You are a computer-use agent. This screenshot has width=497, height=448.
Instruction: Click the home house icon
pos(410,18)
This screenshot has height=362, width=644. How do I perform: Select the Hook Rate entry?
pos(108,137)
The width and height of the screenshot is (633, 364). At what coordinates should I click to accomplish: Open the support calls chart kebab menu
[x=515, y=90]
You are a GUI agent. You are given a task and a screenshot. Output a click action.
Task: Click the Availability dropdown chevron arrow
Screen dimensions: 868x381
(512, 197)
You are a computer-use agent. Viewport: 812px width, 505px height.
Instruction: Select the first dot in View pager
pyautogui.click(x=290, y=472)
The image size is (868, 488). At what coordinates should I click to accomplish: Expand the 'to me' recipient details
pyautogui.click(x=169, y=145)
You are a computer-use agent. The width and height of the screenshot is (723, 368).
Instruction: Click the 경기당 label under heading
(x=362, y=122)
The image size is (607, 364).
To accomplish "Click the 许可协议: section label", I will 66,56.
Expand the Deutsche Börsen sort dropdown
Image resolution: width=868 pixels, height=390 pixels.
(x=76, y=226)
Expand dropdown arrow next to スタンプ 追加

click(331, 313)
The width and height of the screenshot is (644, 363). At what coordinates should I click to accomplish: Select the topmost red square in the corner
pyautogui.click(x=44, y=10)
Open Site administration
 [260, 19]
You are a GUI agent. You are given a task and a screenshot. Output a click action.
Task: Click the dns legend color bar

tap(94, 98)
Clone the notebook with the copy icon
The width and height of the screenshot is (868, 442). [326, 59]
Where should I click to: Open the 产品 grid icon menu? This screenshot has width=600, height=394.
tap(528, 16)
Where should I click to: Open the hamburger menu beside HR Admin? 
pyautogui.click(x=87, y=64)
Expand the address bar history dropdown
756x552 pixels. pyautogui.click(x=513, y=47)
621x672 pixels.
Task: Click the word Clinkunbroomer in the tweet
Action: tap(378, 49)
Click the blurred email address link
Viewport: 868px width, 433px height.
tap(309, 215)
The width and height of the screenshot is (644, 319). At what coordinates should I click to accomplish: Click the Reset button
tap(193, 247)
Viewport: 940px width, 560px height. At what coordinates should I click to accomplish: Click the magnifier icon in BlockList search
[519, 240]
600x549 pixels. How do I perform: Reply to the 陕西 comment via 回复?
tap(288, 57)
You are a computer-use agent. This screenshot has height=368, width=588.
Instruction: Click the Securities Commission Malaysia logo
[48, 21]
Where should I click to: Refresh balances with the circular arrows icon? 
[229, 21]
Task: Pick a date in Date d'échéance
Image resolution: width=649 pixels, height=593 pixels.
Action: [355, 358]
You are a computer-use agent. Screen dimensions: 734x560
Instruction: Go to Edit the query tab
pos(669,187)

What you are asked to do:
From the first line to the last, write out the data exactly.

Problem solution:
You are a computer-use agent. This screenshot has width=497, height=448.
Instruction: Click the home house icon
pos(410,18)
This screenshot has height=362, width=644. How do I perform: Select the Hook Rate entry?
pos(108,137)
The width and height of the screenshot is (633, 364). At what coordinates should I click to accomplish: Open the support calls chart kebab menu
[x=515, y=90]
You are a GUI agent. You are given a task and a screenshot. Output a click action.
Task: Click the Availability dropdown chevron arrow
Screen dimensions: 868x381
(512, 197)
You are a computer-use agent. Viewport: 812px width, 505px height.
Instruction: Select the first dot in View pager
pyautogui.click(x=290, y=472)
The image size is (868, 488). At what coordinates should I click to accomplish: Expand the 'to me' recipient details
pyautogui.click(x=169, y=145)
You are a computer-use agent. The width and height of the screenshot is (723, 368).
Instruction: Click the 경기당 label under heading
(x=362, y=122)
The image size is (607, 364).
To accomplish "Click the 许可协议: section label", I will 66,56.
Expand the Deutsche Börsen sort dropdown
Image resolution: width=868 pixels, height=390 pixels.
(x=76, y=226)
Expand dropdown arrow next to スタンプ 追加

click(331, 313)
The width and height of the screenshot is (644, 363). At what coordinates should I click to accomplish: Select the topmost red square in the corner
pyautogui.click(x=44, y=10)
Open Site administration
 [260, 19]
You are a GUI agent. You are given a task and a screenshot. Output a click action.
Task: Click the dns legend color bar

tap(94, 98)
Clone the notebook with the copy icon
The width and height of the screenshot is (868, 442). [326, 59]
Where should I click to: Open the 产品 grid icon menu? This screenshot has width=600, height=394.
tap(528, 16)
Where should I click to: Open the hamburger menu beside HR Admin? 
pyautogui.click(x=87, y=64)
Expand the address bar history dropdown
756x552 pixels. pyautogui.click(x=513, y=47)
621x672 pixels.
Task: Click the word Clinkunbroomer in the tweet
Action: tap(378, 49)
Click the blurred email address link
Viewport: 868px width, 433px height.
tap(309, 215)
The width and height of the screenshot is (644, 319). At what coordinates should I click to accomplish: Click the Reset button
tap(193, 247)
Viewport: 940px width, 560px height. At what coordinates should I click to accomplish: Click the magnifier icon in BlockList search
[519, 240]
600x549 pixels. How do I perform: Reply to the 陕西 comment via 回复?
tap(288, 57)
You are a computer-use agent. This screenshot has height=368, width=588.
Instruction: Click the Securities Commission Malaysia logo
[48, 21]
Where should I click to: Refresh balances with the circular arrows icon? 
[229, 21]
Task: Pick a date in Date d'échéance
Image resolution: width=649 pixels, height=593 pixels.
Action: [355, 358]
You are a computer-use agent. Screen dimensions: 734x560
Instruction: Go to Edit the query tab
pos(669,187)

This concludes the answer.